The best way to prevent lavender poisoning in goats is to keep them away from the plant. If you have lavender on your property, make sure it is fenced off so that your goats cannot reach it.

You should also avoid giving your goats anything that contains lavender, such as lavender-scented potpourris or sachets. If you think your goat has consumed too much lavender, seek veterinary care immediately.

Side Effects of Lavender for Goats

goat and kid

Lavender is a popular herb that is used in a variety of ways, from aromatherapy to culinary dishes. However, lavender can also be toxic to goats, causing a variety of side effects.

The most common side effect is stomach upset, which can lead to vomiting and diarrhea. Lavender can also cause central nervous system depression, resulting in weakness and paralysis.

In severe cases, lavender poisoning can be fatal. For this reason, it is important to keep goats away from lavender plants. If you suspect that your goat has eaten lavender, contact your veterinarian immediately.

With prompt treatment, most goats will make a full recovery.

Read More: Can Goats Eat Hostas? 4 Surprising Benefits

Do Goats Like the Smell of Lavender?

Lavender is a popular scent for body lotions and soaps, but does it have the same appeal for goats? Goats are attracted to strong smells, and lavender certainly qualifies. However, that doesn’t necessarily mean that goats like the smell of lavender.

In fact, most goats seem to find the scent mildly unpleasant. They will often avoid areas where lavender is growing, and may even try to rub it off their bodies if they come into contact with it.

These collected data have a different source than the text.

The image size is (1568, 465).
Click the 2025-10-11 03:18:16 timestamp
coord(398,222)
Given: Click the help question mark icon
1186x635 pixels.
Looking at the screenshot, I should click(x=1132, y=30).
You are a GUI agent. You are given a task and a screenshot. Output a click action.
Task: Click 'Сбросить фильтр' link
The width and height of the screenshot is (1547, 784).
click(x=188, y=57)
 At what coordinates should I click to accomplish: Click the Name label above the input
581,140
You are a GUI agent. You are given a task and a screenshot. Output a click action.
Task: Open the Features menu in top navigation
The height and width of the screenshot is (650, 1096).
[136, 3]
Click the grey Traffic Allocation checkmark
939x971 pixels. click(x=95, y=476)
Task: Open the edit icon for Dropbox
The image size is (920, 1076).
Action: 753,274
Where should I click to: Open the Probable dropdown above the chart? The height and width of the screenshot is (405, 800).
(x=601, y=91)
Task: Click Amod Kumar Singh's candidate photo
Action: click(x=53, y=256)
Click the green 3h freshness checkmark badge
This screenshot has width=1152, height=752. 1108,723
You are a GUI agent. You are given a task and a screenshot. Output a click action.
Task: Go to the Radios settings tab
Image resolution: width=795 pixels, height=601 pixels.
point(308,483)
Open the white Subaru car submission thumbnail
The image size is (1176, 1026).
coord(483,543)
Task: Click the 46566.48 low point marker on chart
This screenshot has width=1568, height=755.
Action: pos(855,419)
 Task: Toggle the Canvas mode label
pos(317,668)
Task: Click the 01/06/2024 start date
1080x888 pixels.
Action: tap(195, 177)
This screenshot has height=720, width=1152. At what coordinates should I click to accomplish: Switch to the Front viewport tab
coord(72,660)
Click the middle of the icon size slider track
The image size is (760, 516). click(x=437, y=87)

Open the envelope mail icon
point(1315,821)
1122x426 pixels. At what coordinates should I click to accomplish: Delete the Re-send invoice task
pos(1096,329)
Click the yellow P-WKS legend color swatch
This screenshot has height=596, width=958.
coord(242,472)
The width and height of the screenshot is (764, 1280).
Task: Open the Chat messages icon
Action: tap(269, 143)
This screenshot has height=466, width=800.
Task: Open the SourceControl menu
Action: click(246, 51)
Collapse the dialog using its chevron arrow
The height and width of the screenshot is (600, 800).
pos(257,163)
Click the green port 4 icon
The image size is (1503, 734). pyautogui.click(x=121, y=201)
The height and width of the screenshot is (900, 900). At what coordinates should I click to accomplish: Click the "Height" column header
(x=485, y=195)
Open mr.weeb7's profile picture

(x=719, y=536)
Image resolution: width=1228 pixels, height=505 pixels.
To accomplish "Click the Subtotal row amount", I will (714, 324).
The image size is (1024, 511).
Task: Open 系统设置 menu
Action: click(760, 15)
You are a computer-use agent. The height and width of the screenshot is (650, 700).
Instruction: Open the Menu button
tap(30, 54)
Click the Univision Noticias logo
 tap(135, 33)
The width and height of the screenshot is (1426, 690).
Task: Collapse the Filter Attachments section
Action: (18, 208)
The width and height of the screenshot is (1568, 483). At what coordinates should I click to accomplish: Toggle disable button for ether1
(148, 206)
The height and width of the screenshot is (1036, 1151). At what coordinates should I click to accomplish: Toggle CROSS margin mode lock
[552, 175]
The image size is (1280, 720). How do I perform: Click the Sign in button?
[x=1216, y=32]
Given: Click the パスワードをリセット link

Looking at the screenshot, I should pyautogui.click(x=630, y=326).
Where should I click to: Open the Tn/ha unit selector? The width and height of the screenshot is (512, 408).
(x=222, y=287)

So while goats may be curious about the scent of lavender, it’s unlikely that they’ll ever develop a taste for it.

Can Goats Eat Lavender – Final Thoughts

As you can see, there are many reasons why goats should not eat lavender. The plant is poisonous to them and can cause a variety of side effects, including stomach upset, vomiting, diarrhea, and even death.

If you have lavender on your property, make sure to keep it away from your goats. If you believe that your goat has consumed lavender, seek veterinary assistance right away. Most goats will recover completely with prompt treatment.

Thanks for reading! I hope this article was helpful in answering your question: can goats eat lavender?